Ana içeriğe geç

Disaster Recovery

Disaster Recovery enables you to minimize downtime for Virtual Servers if the Compute Resource hosting them experiences a disaster scenario (for example, hardware failure, data center outage, and so on). This is done by restoring the latest backups of the affected Virtual Servers to one or more different, healthy Compute Resources.

In this topic, you'll learn how to do the following:

  • Offer Disaster Recovery to users.
  • Configure Disaster Recovery for Compute Resources.
  • Perform Disaster Recovery.
  • Clean up once a Disaster Recovery process has finished.

Overview

When there is an outage and the users' Virtual Servers are down, time is of the essence. Prolonged downtime and the associated SLA violations can lose you money and damage your reputation. Disaster Recovery enables you to bring the affected Virtual Servers back online as soon as possible, and with minimum effort.

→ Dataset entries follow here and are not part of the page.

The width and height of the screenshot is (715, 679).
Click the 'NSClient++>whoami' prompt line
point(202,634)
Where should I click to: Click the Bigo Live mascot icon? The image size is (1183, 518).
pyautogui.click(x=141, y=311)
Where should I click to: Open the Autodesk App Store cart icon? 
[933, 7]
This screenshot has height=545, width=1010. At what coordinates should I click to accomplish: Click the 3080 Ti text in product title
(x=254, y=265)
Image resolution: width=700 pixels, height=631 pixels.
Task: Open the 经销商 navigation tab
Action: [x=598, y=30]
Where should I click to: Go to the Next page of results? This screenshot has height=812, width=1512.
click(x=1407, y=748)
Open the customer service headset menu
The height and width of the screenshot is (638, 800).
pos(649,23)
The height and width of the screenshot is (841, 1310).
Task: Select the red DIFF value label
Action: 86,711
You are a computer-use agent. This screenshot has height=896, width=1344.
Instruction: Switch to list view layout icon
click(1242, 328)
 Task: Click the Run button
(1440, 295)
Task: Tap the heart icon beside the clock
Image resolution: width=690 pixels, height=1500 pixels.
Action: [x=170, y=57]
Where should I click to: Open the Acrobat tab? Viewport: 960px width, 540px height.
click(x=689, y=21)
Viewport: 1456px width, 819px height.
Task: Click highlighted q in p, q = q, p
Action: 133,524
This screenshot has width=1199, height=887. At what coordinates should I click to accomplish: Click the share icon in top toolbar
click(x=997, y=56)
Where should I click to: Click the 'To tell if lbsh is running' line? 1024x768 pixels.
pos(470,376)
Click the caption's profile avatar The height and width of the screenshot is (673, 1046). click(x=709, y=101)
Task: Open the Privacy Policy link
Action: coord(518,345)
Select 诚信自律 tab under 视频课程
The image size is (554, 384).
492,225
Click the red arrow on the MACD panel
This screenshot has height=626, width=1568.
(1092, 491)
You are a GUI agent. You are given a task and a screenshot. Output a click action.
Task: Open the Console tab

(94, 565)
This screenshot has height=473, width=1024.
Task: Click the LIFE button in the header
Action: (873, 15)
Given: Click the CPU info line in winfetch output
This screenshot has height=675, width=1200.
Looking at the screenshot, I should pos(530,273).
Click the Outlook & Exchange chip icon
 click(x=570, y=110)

Here is what happens when a Virtual Server hosted on an offline Compute Resource (called the source Compute Resource) is recovered to a different, healthy and compatible Compute Resource (called the destination Compute Resource):

  1. The Virtual Server is recreated on the destination Compute Resource. Its configuration, including the IP and MAC addresses, remains the same as it was on the source Compute Resource.

  2. The Virtual Server's data is restored to the destination Compute Resource from the Virtual Server's latest backup.

  3. If the Virtual Server was running at the moment of the outage, it is started.

Compared to restoring Virtual Servers from backup by hand, Disaster Recovery has the following benefits:

  • Any number of Virtual Servers can be recovered with a few clicks. Once Disaster Recovery is configured, the process itself is straightforward.

  • Disaster Recovery allows restoring Virtual Servers' backups to Compute Resources other than those the Virtual Servers were originally hosted on.

  • Disaster Recovery can be offered to users as an incentive or a paid add-on, improving your value proposition.

Note

Before advertising Disaster Recovery to your users, we strongly recommend that you read this documentation topic in full, paying particular attention to the existing limitations. You must also configure Disaster Recovery for your Compute Resources (you will learn how to do so later in this topic).

Known Issues and Limitations

At the moment, the following limitations exist:

  • A Virtual Server can only be recovered if it has at least one valid backup.

  • Any changes to the Virtual Server's configuration and data made since the creation of the latest backup are lost.

  • Performing Disaster Recovery requires at least one healthy and compatible Compute Resource.

  • Virtual servers can only be recovered to a Compute Resource with a matching virtualization type. KVM virtual machines can only be recovered to Compute Resources that have the KVM virtualization type. VZ containers can only be recovered to Compute Resources that have the VZ virtualization type.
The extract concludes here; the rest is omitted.